DIRECTIONS: In the listing below, find the line holding "Task: Select the Ganymede computer icon" and the line holding "Click the Regional". Write out those two lines and all lines between, exactly, and nothing more.

*** DATA TO EXAMINE ***

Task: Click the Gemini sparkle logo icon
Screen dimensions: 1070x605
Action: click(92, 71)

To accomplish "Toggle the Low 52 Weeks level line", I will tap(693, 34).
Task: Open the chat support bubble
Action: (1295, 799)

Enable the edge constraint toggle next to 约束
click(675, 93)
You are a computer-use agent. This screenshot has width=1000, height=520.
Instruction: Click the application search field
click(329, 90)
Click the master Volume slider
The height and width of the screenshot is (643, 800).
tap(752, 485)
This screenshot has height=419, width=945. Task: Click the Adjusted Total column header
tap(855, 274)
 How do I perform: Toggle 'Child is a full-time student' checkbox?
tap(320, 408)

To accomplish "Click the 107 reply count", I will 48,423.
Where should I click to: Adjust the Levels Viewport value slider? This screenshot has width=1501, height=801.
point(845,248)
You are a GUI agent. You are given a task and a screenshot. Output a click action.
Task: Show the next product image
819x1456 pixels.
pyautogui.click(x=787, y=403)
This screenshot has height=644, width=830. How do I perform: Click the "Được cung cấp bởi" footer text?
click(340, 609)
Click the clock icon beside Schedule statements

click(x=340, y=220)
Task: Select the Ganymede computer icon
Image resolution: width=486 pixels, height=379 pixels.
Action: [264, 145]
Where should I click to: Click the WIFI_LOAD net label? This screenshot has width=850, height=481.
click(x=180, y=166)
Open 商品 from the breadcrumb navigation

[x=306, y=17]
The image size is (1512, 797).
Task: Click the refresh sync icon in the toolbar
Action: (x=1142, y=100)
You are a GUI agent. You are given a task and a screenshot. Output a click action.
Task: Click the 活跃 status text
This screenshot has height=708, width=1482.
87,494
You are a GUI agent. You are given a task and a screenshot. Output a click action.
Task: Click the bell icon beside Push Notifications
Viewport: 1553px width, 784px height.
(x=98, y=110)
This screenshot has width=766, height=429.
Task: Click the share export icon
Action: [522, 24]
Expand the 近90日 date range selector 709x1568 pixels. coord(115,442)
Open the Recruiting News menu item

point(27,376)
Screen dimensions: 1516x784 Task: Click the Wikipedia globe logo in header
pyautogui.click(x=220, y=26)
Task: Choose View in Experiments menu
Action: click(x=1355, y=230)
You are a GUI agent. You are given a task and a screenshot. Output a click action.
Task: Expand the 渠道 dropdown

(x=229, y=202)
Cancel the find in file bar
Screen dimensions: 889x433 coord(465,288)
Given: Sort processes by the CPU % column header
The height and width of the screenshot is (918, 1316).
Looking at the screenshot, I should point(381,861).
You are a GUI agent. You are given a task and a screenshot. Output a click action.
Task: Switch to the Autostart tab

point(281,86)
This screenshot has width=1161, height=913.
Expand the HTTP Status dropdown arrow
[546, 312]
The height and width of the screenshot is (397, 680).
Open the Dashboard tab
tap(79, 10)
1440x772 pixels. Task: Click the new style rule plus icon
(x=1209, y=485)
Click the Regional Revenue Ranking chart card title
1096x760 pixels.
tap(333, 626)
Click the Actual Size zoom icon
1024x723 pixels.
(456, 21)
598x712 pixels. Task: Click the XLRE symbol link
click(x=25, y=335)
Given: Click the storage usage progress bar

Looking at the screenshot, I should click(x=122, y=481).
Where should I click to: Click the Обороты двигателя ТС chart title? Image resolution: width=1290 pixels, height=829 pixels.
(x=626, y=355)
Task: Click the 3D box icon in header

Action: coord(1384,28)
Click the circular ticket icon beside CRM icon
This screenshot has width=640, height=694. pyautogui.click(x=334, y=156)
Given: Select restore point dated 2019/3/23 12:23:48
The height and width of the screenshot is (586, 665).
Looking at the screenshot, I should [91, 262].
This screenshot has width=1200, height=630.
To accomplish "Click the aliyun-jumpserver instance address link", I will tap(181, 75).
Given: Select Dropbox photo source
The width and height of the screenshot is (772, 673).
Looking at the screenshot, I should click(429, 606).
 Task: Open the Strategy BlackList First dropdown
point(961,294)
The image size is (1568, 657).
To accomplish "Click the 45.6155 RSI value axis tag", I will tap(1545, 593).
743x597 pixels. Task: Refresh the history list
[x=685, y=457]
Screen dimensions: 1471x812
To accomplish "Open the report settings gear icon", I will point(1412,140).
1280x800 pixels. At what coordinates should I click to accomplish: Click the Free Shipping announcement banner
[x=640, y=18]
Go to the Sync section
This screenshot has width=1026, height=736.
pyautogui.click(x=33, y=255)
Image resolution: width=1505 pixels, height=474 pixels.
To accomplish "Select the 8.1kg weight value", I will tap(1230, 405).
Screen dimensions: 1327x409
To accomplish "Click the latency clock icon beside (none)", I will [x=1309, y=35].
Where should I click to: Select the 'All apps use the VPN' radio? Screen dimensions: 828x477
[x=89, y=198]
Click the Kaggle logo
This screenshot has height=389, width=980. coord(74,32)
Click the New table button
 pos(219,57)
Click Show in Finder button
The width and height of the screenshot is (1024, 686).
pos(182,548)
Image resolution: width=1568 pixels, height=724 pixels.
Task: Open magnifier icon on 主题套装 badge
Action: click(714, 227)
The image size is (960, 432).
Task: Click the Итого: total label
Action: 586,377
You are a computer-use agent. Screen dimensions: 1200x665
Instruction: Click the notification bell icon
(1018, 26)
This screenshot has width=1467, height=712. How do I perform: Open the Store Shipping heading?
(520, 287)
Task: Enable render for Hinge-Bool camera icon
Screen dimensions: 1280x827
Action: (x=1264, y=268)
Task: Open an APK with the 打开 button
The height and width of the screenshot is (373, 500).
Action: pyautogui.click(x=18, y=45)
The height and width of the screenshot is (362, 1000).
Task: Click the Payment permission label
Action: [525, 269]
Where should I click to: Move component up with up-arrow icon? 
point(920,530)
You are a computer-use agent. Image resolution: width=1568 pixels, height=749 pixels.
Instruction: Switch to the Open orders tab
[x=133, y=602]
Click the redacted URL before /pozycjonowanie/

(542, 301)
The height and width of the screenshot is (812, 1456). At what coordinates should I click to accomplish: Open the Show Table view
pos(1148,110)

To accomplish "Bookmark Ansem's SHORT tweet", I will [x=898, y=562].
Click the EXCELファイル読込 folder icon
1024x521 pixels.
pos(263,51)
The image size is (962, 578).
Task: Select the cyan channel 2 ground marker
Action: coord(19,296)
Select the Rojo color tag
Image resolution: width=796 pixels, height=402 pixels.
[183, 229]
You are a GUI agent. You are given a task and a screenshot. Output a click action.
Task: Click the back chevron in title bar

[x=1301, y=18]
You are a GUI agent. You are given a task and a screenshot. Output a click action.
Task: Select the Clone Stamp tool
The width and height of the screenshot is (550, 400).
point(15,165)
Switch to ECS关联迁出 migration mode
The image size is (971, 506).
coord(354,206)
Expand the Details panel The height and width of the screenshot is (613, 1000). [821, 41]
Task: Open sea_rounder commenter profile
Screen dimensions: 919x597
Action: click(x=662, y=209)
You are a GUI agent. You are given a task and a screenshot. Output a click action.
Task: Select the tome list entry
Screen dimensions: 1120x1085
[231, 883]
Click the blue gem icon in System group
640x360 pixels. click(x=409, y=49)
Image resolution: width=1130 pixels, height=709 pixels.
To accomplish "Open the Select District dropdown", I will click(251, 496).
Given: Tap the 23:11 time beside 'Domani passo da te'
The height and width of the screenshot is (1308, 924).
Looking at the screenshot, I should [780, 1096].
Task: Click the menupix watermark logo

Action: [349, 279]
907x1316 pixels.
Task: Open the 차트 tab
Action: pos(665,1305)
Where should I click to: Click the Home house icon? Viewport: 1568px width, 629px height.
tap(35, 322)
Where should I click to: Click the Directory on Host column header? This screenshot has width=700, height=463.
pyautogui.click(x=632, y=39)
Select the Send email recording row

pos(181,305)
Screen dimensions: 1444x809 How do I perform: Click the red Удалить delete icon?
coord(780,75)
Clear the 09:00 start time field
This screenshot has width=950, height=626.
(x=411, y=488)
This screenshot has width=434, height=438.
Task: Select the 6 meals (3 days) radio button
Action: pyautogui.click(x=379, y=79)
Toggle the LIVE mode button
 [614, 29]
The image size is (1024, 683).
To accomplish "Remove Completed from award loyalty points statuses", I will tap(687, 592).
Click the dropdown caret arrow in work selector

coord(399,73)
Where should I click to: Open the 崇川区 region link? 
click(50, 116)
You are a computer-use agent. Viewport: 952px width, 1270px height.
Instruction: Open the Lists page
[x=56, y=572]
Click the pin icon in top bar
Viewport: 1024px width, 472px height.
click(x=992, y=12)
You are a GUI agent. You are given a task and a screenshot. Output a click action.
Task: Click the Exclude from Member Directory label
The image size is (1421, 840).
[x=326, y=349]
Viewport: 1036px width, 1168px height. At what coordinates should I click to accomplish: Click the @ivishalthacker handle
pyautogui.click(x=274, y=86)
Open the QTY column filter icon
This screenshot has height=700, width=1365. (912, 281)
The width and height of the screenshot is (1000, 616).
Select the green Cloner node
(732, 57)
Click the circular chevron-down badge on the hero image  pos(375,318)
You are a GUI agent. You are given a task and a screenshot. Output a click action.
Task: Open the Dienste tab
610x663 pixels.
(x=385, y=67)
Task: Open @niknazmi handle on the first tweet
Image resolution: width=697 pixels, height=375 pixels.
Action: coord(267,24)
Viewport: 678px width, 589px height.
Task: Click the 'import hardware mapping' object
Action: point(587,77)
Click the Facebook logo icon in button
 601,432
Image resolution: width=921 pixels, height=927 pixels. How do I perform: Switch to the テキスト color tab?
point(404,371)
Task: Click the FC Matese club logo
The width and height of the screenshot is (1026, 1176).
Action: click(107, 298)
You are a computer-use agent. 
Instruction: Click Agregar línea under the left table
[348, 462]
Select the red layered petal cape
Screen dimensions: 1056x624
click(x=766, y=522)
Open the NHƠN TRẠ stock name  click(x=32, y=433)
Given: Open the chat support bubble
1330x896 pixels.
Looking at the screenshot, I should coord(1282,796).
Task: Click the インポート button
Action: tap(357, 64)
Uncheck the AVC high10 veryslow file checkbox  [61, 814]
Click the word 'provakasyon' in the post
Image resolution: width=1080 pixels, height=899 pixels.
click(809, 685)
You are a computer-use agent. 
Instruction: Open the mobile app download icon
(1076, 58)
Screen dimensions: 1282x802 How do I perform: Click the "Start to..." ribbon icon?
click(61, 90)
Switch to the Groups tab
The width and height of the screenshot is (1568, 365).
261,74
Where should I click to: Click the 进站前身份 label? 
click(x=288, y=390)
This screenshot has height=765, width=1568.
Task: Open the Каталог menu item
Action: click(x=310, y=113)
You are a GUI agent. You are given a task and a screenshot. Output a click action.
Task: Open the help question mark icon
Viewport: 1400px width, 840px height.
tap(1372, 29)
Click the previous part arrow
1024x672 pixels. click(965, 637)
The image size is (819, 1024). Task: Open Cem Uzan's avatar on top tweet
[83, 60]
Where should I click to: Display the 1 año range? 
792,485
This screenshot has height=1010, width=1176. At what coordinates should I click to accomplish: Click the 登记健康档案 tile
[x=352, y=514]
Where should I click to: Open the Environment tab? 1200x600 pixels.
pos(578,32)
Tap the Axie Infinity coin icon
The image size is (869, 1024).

*** End of DATA TO EXAMINE ***

WRITTEN REPLY:
Task: Select the Ganymede computer icon
Image resolution: width=486 pixels, height=379 pixels.
Action: [264, 145]
Where should I click to: Click the WIFI_LOAD net label? This screenshot has width=850, height=481.
click(x=180, y=166)
Open 商品 from the breadcrumb navigation

[x=306, y=17]
The image size is (1512, 797).
Task: Click the refresh sync icon in the toolbar
Action: (x=1142, y=100)
You are a GUI agent. You are given a task and a screenshot. Output a click action.
Task: Click the 活跃 status text
This screenshot has height=708, width=1482.
87,494
You are a GUI agent. You are given a task and a screenshot. Output a click action.
Task: Click the bell icon beside Push Notifications
Viewport: 1553px width, 784px height.
(x=98, y=110)
This screenshot has width=766, height=429.
Task: Click the share export icon
Action: [522, 24]
Expand the 近90日 date range selector 709x1568 pixels. coord(115,442)
Open the Recruiting News menu item

point(27,376)
Screen dimensions: 1516x784 Task: Click the Wikipedia globe logo in header
pyautogui.click(x=220, y=26)
Task: Choose View in Experiments menu
Action: click(x=1355, y=230)
You are a GUI agent. You are given a task and a screenshot. Output a click action.
Task: Expand the 渠道 dropdown

(x=229, y=202)
Cancel the find in file bar
Screen dimensions: 889x433 coord(465,288)
Given: Sort processes by the CPU % column header
The height and width of the screenshot is (918, 1316).
Looking at the screenshot, I should point(381,861).
You are a GUI agent. You are given a task and a screenshot. Output a click action.
Task: Switch to the Autostart tab

point(281,86)
This screenshot has width=1161, height=913.
Expand the HTTP Status dropdown arrow
[546, 312]
The height and width of the screenshot is (397, 680).
Open the Dashboard tab
tap(79, 10)
1440x772 pixels. Task: Click the new style rule plus icon
(x=1209, y=485)
Click the Regional Revenue Ranking chart card title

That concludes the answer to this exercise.